** ACTIONS TO TAKE **
1) Reproduce the stretch of the earnings call transcript from "Paychex, Inc. (NASDAQ:PAYX)" through "go ahead, sir.", word for word.
2) In the earnings call transcript, who is named as Paychex's Chief Financial Officer?

— BEGIN QUOTED PASSAGE —

Paychex, Inc. (NASDAQ:PAYX) Q3 2023 Earnings Call Transcript March 29, 2023
Operator: Good day, everyone, and welcome to today’s Paychex Third Quarter Earnings Conference Call. At this time, all participants are in a listen-only mode. Later, you will have the opportunity to ask questions during the question-and-answer session. Please note, this call will be recorded, and I will be standing by if you should need any assistance. It is now my pleasure to turn the conference over to Mr. John Gibson. Please go ahead, sir.
John Gibson: Thank you, Todd. Thank you, everyone, for joining us for our discussion of the paychex third quarter fiscal year ’23 earnings release. Joining me today is Efrain Rivera, our Chief Financial Officer. This morning, before the market opened, we released our financial results for the third quarter ending February 28. You can access our earnings release on our Investor Relations website. Our Form 10-Q will be filed with the SEC within the next day. This teleconference is being broadcast over the Internet and will be archived and available on our website for approximately 90 days. I’m going to start the call today with an update on the business highlights and then Efrain will review our financial results and outlook for fiscal year ’23.
We’ll then open it up for any of your questions. As you saw in our press release, we delivered solid financial results for the third quarter with total revenue of 8% and adjusted diluted earnings per share growth of 12%. Thanks to the outstanding efforts of our employees we completed a successful selling and calendar year-end season with strong sales volumes and revenue retention for the quarter. We continue to see a stable macro environment and demand for our solutions. Our unique value proposition is clearly resonating in the market. Small and midsized businesses continue to show remarkable resilience as seen in our job at index in the last two months as they contend with a constantly changing labor market, inflation, increasing regulations and rising interest rates.
Before we get into the third quarter results, I want to take a minute to address the recent volatility in the U.S. banking market as a result of two highly publicized bank closings. We have no cash, restricted cash and investments deposited within Silicon Valley Bank or Signature Bank, and we’ve met all client fund obligations related to employee payment services and remittances to applicable tax or regulatory agencies. We continue to monitor this situation and believe that our existing client funds held cash, cash equivalents and investment balances are more than sufficient to meet all client fund obligations. We remain ready as we were when the crisis was unfolding to help businesses and their employees whose payroll processing or direct deposits may have been impacted by these bank closures.
Paychex has a long-standing track record for being a stable place for customers, employees and investors during all types of macroeconomic situations and crisis, and we demonstrated that once again. The selling season was positive in terms of both revenue and volumes in a very highly competitive environment. In particular, demand has remained strong for our HR outsourcing solutions though as we’ve reported in prior quarters, we continue to see a trend of client shifting preferences for our ASO model over the PEO model. In the third quarter, we saw revenue retention remaining near record levels and normalization of uncontrollable losses at the very low end of the market. The focus and investment we continue to put in our high-value clients is making the difference in the customer experience.

— END QUOTED PASSAGE —
— BEGIN SUPPLIED DATA —

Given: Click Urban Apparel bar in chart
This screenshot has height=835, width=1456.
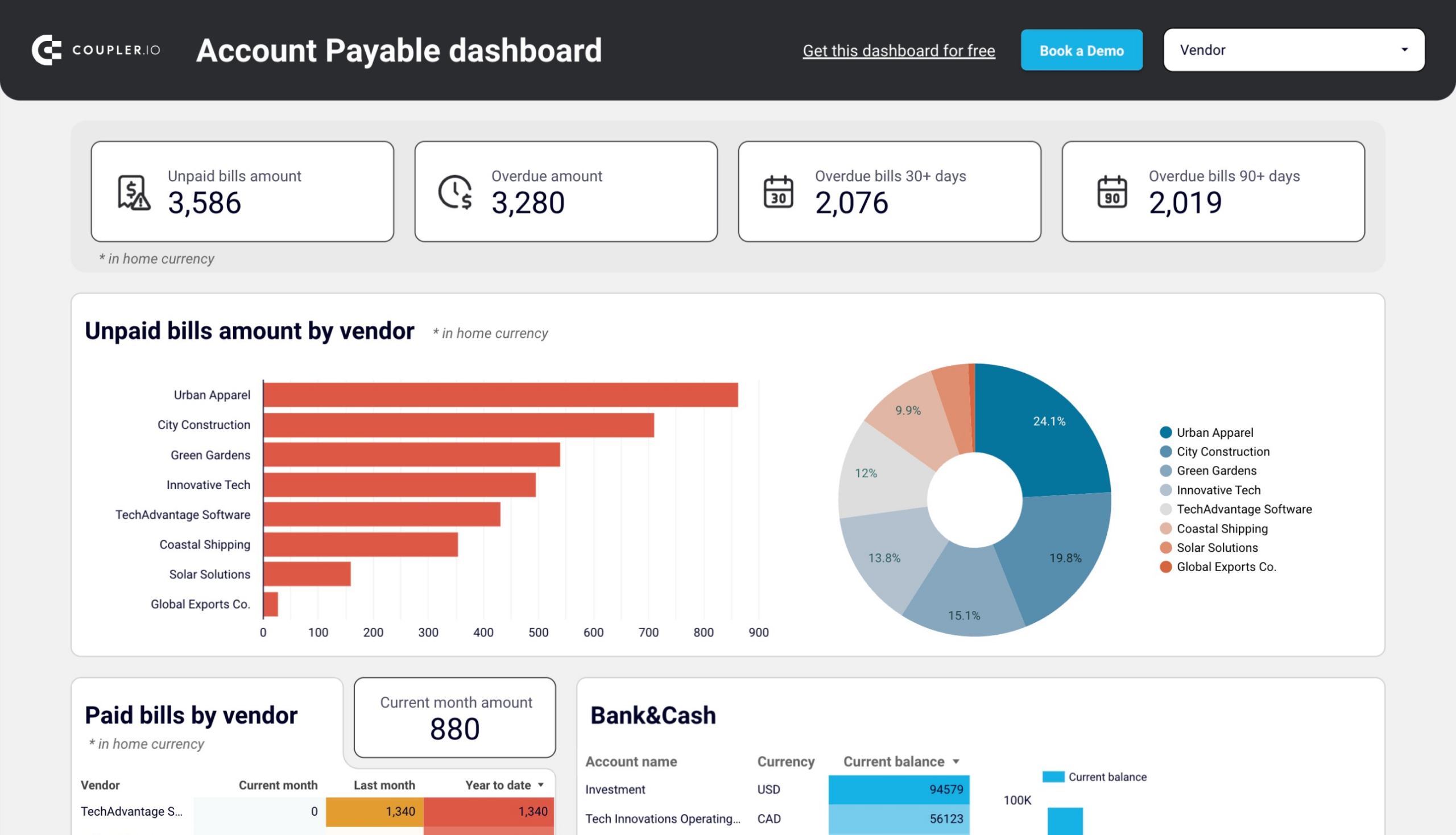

— END SUPPLIED DATA —

** PER-TASK ANSWERS **
1)
Paychex, Inc. (NASDAQ:PAYX) Q3 2023 Earnings Call Transcript March 29, 2023
Operator: Good day, everyone, and welcome to today’s Paychex Third Quarter Earnings Conference Call. At this time, all participants are in a listen-only mode. Later, you will have the opportunity to ask questions during the question-and-answer session. Please note, this call will be recorded, and I will be standing by if you should need any assistance. It is now my pleasure to turn the conference over to Mr. John Gibson. Please go ahead, sir.

2) Efrain Rivera